Jan 31, 2020 | 10:29 AM

OTTAWA — In 2014, Justin Trudeau booted senators out of the Liberal caucus as part of his bid to transform Canada’s Senate into a more independent, less partisan chamber of sober second thought.

Yet one of those turfed Liberals, Serge Joyal, has arguably demonstrated more independence throughout his 23 years in the upper house than any of the non-partisan senators Trudeau has appointed since becoming prime minister in 2015.

Joyal retires from the Senate on Saturday, his 75th birthday.

As a rookie MP from Montreal in 1976, Joyal sued his own government (led by Justin Trudeau’s father, Pierre) over its directive that English be the only language used by air-traffic controllers.

At that time, he “got the message that if I would withdraw from the legal proceedings, my avenue to the cabinet would be quick,” Joyal recounts in an interview. He refused and won the case. It would be another six years before he made it into the cabinet.

Joyal was defeated in 1984, when Brian Mulroney’s Progressive Conservatives won power. Thirteen years later, Jean Chretien appointed him to the Senate, where he continued to practice his unique brand of independence, both in the chamber and in the courts.

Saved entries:
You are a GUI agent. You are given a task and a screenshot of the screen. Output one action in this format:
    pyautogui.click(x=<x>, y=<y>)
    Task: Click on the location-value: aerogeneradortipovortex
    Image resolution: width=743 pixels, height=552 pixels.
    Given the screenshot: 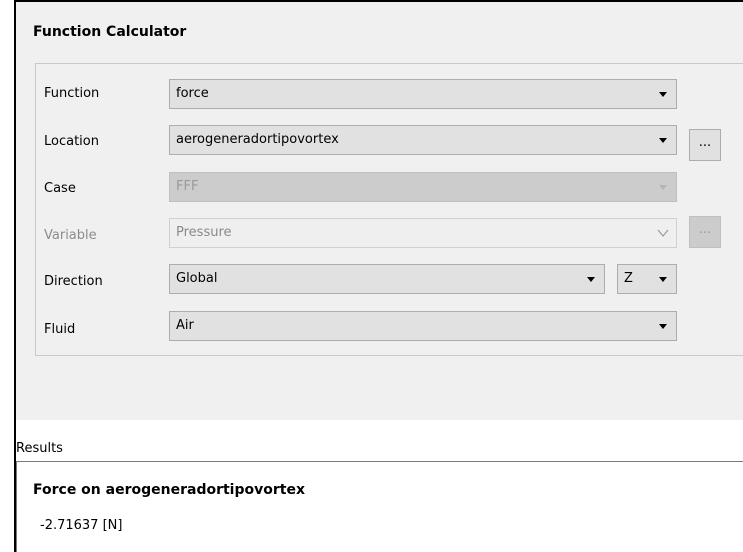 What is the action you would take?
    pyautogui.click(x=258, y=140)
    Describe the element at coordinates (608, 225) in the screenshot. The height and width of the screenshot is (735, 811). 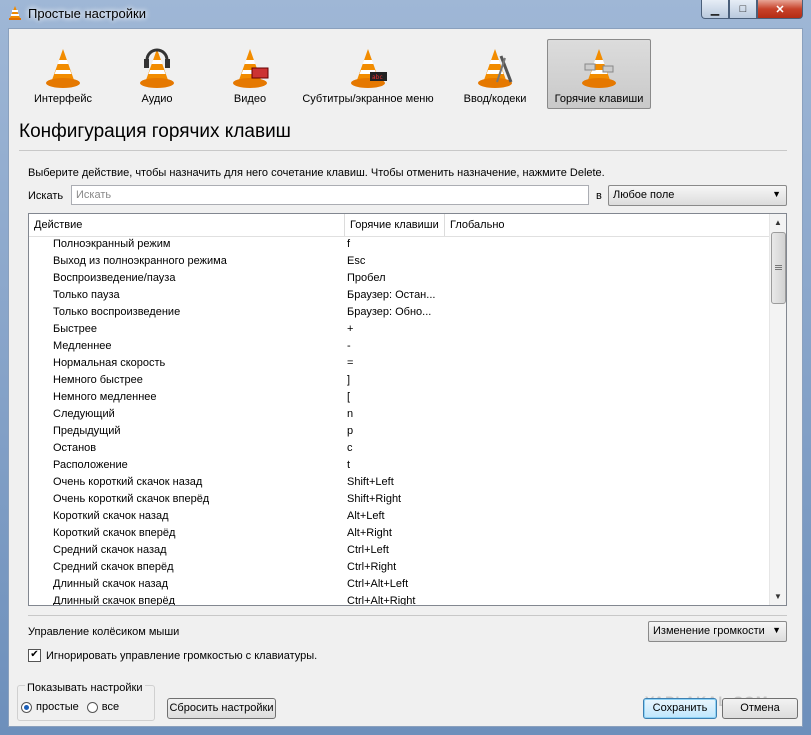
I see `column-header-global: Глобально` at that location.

WRITTEN TASK>
Answer these questions from the article on Serge Joyal:
(a) On what day does Joyal retire from the Senate?
(b) What government directive did Joyal sue over in 1976?
(c) Who appointed Joyal to the Senate?
The listing isn't needed for this.

REPLY TO THE EXERCISE>
(a) Saturday, his 75th birthday.
(b) The directive that English be the only language used by air-traffic controllers.
(c) Jean Chretien.